WORK TO BE COMPLETED: Among the entries below, find the line with "全部产品 (454, 426)", then quote it and each following line up to and including the line with "Replace® - Fenders (208, 1130)", and nothing else.

##############################

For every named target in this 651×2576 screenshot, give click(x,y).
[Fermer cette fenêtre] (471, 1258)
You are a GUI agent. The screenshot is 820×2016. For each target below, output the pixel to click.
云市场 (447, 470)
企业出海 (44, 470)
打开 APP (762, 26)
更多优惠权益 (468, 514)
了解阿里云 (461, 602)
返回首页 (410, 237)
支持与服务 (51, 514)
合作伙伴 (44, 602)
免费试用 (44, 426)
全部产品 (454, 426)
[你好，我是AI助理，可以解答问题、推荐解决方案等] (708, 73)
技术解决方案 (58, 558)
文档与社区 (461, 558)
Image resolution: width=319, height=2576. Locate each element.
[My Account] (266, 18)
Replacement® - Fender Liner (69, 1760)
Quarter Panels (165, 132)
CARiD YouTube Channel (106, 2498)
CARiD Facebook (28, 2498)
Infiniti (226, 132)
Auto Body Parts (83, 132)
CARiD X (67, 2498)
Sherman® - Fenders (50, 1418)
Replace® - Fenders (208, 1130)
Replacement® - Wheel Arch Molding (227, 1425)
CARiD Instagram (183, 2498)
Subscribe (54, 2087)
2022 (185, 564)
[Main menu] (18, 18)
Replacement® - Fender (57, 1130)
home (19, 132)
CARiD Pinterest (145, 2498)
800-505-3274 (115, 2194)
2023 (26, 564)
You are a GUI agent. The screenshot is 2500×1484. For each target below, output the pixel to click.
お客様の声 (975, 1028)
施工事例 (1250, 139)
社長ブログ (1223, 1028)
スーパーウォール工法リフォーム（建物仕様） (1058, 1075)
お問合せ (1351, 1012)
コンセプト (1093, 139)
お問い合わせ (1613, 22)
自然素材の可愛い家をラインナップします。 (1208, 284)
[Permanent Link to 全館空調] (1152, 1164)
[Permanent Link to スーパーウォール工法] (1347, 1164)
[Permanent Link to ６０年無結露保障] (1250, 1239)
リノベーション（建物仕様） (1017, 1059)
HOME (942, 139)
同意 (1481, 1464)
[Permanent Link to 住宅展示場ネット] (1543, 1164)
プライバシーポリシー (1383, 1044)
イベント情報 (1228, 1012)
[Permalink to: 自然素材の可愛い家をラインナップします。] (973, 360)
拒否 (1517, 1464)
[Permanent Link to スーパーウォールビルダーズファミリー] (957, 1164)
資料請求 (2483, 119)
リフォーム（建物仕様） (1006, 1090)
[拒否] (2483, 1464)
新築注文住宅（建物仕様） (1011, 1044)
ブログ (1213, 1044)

##############################

EXERCISE RESPONSE:
全部产品 (454, 426)
[你好，我是AI助理，可以解答问题、推荐解决方案等] (708, 73)
技术解决方案 (58, 558)
文档与社区 (461, 558)
Image resolution: width=319, height=2576. Locate each element.
[My Account] (266, 18)
Replacement® - Fender Liner (69, 1760)
Quarter Panels (165, 132)
CARiD YouTube Channel (106, 2498)
CARiD Facebook (28, 2498)
Infiniti (226, 132)
Auto Body Parts (83, 132)
CARiD X (67, 2498)
Sherman® - Fenders (50, 1418)
Replace® - Fenders (208, 1130)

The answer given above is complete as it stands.